Il te souviendra, Lucien l’âne mon ami, que nous avions laissé le prisonnier nouvellement transféré dans sa prison modèle, gastronomique et ennuyeuse.

Certes, Marco Valdo M.I. mon ami, il en vantait même les petites fraises parfumées et le poulet à la menthe. Je me souviens aussi et il me semble que ça contredit cette vision idyllique des lieux pénitentiaires romains que dans sa nouvelle résidence, le jour pénétrait à peine et qu’il lui était impossible de jouïr du paysage touristique qu’il espérait.

En effet, répond Marco Valdo M.I., comme on pouvait le pressentir l’auberge magnifique au pied du Janicule était une fantasmagorie ; c’était de la dérision à l’état pur. Cette fois-ci, la canzone s’intitule « Le Soleil ivre ».

Le soleil ivre ?, qu’est-ce encore (kesaco?) que ce titre pharaonique ?, dis-moi Marco Valdo M.I.

Tu as raison, Lucien l’âne mon ami, il pourrait faire penser à un pharaon qui aurait trop bu, ce joli titre, mais il n’en est rien. Si le soleil rouge de Levi est ivre, c’est que comme les oiseaux de la Brise marine, il est libre quand le prisonnier « a lu tous les livres » de la prison et ne peut même pas dessiner ou peindre. Regarde ce qu’écrivait Mallarmé :

« La chair est triste, hélas ! et j’ai lu tous les livres.
Fuir ! là-bas fuir ! Je sens que des oiseaux sont ivres
D’être parmi l’écume inconnue et les cieux ! »
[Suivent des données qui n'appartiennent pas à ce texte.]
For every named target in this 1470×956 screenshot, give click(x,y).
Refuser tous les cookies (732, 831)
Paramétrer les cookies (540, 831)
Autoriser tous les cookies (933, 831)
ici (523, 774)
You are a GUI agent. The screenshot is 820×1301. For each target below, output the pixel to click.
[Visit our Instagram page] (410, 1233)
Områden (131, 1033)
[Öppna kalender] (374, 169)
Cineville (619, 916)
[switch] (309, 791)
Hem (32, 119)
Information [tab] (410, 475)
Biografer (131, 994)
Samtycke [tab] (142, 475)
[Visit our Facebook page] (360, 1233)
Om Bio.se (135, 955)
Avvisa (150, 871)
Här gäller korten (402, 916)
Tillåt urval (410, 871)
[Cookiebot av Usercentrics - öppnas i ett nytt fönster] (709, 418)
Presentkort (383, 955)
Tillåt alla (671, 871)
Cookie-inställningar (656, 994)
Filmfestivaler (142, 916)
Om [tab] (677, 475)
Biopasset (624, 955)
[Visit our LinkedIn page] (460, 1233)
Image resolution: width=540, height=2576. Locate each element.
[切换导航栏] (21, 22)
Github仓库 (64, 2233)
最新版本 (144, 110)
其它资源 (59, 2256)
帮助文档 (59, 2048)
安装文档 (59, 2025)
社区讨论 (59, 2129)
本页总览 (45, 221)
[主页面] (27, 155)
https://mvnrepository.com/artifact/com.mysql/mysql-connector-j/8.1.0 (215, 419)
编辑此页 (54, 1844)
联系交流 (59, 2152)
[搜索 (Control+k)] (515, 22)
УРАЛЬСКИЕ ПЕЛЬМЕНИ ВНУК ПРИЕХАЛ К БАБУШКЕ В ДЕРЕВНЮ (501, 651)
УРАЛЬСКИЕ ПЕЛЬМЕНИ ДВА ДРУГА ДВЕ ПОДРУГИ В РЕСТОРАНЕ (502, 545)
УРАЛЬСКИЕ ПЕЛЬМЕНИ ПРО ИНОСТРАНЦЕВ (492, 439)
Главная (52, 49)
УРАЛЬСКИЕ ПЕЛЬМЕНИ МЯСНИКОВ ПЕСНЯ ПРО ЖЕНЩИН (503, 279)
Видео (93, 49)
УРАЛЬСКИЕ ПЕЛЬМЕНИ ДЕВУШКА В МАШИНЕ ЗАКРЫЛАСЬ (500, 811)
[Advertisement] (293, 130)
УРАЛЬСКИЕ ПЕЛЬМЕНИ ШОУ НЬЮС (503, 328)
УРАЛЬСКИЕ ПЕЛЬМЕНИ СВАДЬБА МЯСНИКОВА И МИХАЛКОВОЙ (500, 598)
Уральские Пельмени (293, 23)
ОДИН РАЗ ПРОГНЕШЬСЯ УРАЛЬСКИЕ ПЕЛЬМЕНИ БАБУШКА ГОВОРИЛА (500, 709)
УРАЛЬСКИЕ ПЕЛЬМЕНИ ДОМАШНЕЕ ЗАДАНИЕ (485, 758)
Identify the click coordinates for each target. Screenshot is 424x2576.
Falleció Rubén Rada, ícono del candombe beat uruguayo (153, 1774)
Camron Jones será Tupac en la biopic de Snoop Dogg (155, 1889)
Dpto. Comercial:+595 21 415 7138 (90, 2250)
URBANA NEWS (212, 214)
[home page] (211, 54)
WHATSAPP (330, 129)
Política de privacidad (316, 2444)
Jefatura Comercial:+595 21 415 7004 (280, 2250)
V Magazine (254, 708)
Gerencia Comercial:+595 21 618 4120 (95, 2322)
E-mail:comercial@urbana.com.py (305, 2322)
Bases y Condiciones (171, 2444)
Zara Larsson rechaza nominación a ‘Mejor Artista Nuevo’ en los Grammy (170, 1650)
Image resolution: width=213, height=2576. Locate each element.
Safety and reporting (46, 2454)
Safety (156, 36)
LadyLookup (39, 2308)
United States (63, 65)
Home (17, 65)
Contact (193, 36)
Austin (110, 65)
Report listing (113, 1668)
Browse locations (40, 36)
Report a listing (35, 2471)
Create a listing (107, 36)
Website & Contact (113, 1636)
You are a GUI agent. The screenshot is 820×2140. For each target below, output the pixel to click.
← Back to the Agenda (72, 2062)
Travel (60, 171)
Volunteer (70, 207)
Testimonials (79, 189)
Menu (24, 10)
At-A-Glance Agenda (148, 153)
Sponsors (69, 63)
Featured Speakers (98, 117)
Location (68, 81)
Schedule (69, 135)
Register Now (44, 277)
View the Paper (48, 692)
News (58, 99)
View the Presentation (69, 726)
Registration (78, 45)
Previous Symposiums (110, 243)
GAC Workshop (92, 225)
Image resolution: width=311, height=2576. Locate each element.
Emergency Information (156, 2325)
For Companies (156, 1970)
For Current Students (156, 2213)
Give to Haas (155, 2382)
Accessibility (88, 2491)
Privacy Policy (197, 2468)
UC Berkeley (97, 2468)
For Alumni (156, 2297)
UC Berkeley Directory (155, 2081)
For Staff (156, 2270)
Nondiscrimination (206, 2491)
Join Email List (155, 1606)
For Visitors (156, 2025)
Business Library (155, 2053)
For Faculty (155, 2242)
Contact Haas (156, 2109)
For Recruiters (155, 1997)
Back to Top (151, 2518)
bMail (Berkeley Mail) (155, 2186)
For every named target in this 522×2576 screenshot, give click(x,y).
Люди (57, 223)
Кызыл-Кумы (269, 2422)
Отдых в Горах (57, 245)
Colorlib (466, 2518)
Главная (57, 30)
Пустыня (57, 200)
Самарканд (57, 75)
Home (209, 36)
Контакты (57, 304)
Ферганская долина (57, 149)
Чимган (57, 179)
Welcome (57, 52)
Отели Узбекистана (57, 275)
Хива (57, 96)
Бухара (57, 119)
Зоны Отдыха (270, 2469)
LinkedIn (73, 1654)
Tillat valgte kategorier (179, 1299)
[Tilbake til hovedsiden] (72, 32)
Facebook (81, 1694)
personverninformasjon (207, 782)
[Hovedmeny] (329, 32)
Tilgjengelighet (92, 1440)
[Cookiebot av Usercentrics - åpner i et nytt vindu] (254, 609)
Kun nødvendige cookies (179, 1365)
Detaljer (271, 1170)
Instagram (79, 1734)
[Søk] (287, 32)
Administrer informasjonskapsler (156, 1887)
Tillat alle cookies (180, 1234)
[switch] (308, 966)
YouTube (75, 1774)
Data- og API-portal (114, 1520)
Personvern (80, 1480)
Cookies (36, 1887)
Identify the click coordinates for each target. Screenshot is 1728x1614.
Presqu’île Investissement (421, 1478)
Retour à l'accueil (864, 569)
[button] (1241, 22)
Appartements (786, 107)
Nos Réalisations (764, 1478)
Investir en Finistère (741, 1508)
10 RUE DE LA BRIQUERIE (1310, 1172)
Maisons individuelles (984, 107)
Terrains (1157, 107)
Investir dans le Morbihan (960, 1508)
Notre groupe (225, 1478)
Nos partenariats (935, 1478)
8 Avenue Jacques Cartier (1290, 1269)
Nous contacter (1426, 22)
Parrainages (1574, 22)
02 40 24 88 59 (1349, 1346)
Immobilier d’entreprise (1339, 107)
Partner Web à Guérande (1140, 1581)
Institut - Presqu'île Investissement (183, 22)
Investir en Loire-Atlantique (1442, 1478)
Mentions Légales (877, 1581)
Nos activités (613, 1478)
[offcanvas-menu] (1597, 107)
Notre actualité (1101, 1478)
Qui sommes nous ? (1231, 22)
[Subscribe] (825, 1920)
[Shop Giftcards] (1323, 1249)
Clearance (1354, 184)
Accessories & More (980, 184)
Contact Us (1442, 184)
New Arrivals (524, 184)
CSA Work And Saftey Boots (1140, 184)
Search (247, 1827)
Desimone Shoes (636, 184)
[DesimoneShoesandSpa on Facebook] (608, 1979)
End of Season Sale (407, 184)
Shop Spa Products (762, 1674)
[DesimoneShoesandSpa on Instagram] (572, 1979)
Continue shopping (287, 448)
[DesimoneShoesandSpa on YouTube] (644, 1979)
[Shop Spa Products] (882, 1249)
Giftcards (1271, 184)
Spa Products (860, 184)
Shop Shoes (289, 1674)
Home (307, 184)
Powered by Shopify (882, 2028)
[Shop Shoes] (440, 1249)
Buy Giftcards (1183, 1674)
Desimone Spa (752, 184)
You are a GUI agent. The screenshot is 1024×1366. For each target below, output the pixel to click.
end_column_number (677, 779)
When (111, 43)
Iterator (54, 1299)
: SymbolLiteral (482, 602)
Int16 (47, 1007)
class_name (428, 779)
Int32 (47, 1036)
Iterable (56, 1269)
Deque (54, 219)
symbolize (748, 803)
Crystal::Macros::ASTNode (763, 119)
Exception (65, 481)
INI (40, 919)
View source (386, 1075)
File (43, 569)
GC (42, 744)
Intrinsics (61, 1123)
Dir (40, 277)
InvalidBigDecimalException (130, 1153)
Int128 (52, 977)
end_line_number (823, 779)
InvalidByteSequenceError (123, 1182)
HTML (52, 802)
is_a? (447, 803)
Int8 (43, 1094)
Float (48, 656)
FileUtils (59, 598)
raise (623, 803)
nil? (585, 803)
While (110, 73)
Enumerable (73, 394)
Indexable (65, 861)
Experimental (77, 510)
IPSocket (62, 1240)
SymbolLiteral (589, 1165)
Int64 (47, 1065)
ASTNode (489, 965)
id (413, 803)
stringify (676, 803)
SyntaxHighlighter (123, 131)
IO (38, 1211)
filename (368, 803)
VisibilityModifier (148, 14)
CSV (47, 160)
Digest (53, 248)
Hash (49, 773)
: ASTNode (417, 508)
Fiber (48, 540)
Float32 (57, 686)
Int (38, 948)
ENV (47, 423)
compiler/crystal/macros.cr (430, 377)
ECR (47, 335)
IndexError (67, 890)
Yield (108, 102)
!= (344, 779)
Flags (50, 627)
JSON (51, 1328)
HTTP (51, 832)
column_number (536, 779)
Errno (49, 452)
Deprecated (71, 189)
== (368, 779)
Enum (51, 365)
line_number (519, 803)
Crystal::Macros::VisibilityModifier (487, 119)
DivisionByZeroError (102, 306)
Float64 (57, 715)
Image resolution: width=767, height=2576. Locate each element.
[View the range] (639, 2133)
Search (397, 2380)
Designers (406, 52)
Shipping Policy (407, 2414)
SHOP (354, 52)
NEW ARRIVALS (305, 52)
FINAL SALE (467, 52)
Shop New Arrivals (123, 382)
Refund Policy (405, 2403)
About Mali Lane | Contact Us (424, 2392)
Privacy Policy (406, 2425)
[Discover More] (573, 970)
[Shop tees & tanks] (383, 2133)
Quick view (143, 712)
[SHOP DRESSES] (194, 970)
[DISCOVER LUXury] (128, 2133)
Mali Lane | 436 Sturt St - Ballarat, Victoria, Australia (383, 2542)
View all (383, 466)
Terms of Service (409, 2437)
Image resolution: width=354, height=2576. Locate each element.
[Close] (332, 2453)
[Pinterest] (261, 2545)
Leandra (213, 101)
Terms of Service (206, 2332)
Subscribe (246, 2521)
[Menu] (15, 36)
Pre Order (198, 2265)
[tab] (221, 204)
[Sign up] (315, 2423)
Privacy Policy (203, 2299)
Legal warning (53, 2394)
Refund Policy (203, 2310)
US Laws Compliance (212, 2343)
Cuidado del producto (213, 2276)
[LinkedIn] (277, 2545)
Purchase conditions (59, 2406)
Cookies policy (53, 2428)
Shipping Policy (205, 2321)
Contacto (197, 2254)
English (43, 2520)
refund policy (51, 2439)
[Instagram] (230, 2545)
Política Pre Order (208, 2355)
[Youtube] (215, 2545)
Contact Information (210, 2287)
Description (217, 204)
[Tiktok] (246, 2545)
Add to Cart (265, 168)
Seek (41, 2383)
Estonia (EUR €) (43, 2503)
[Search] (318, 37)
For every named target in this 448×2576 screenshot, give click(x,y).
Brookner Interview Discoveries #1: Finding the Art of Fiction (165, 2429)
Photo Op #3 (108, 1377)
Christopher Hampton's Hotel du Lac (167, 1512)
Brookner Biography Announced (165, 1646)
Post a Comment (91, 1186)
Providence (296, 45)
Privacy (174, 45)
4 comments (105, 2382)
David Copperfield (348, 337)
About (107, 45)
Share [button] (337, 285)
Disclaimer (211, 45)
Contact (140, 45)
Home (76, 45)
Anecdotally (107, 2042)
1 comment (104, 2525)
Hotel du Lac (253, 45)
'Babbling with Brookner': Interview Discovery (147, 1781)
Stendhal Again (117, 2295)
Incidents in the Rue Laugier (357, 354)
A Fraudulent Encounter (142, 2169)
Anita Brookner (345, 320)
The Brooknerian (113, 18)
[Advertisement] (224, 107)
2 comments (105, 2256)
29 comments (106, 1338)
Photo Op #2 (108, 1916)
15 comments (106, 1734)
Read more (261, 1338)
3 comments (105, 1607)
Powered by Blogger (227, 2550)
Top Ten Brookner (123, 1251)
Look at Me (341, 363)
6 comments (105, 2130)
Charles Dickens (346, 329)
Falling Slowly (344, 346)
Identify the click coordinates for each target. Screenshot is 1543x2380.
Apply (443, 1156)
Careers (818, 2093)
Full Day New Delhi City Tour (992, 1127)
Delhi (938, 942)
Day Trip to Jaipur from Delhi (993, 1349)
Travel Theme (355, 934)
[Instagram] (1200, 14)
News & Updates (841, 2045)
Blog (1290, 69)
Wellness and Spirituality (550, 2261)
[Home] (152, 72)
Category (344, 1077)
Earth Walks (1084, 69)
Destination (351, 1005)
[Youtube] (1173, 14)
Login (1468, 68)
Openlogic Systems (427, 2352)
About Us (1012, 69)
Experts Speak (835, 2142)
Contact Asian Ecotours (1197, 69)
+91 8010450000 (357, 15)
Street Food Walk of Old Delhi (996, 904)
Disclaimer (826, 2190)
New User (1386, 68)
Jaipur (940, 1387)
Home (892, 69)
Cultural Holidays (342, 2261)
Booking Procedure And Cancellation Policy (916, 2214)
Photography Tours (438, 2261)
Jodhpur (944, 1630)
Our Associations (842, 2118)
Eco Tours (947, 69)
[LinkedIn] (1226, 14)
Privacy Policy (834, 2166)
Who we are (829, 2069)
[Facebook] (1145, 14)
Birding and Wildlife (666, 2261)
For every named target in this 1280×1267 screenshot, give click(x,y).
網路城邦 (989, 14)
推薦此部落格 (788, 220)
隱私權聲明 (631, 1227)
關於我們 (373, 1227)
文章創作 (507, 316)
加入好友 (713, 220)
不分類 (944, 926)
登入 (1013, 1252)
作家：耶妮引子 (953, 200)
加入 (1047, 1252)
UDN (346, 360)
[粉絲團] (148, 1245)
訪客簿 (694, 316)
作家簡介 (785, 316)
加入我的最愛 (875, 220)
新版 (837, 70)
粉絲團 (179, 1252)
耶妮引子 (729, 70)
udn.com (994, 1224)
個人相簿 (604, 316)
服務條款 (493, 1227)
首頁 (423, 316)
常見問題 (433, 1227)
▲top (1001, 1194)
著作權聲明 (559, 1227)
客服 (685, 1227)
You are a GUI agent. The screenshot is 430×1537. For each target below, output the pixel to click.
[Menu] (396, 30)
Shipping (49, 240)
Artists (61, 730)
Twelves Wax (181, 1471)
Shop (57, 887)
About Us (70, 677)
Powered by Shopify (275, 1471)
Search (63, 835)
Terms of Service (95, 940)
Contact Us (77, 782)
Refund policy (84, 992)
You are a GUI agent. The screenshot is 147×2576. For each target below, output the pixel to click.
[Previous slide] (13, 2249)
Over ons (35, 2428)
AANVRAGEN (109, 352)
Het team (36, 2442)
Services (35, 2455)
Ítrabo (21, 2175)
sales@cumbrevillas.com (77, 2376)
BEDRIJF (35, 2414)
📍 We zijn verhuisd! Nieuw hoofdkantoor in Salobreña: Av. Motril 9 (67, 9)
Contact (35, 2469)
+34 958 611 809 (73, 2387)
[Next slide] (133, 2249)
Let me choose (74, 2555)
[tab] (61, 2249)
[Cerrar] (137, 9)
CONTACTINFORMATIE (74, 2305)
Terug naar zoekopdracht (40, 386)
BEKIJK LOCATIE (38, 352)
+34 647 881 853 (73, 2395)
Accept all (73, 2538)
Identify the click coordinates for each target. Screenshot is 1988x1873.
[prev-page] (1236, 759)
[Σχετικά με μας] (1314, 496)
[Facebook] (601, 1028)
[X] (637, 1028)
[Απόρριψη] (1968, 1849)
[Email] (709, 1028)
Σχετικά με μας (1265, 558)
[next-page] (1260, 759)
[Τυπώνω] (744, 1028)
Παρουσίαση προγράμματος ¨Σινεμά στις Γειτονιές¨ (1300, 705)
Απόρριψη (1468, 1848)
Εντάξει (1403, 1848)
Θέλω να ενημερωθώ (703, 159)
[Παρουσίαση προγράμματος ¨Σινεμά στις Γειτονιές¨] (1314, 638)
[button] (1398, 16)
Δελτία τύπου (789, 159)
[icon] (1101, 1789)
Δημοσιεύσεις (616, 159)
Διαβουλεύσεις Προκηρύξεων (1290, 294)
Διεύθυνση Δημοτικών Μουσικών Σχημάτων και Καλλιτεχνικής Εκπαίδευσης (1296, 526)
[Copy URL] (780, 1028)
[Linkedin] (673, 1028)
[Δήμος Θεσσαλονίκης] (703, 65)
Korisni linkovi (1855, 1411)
C’est étonnant, dit Lucien l’âne, on pourrait croire que c’est ce que dit le prisonnier, mais peut-être, connaissait-il ce poème et le ressassait-il en silence.

Ainsi, mon ami l’âne Lucien, ce soleil ivre est un juste un souvenir fugace de ce qu’il a pu apercevoir en haut des hautes fenêtres du couloir quand on le ramenait à sa cellule au moment du coucher de soleil. Il revenait des interrogatoires qui se poursuivaient systématiquement – pour lui, depuis deux journées entières d’affilée ; mais il n’est pas seul à subir ces questions, on interroge également les autres membres du groupe de Turin.

Pour ce que j’en sais, Marco Valdo M.I. mon ami, ces méthodes policières sont des méthodes assez universelles chez les humains. Cependant, à voir ce qu’en disent ces chansons, elles restent dans des limites pas trop violentes.

C’est là, Lucien l’âne mon ami, une conclusion incertaine, car je te rappelle que ces chansons reflètent des lettres envoyées par un prisonnier à sa famille et que ces lettres commencent toujours leur voyage par un passage entre les mains des censeurs. Certaines ne vont d’ailleurs pas plus loin et n’arrivent jamais à leur destinataire. Il y a donc une précaution d’autocensure qu’appliquent à la lettre les prisonniers qui veulent aussi rassurer leurs proches. Il y a des choses qu’on ne peut pas dire dans ces courriers. Cela étant, le régime fasciste tient encore à son image qu’il a déjà du mal à tenir propre et il n’aimerait pas aggraver sa réputation de dictature. Avec la guerre, les choses changeront, les échanges d’idées seront nettement plus musclés. La pudeur démocratique du temps de paix sera reléguée au placard.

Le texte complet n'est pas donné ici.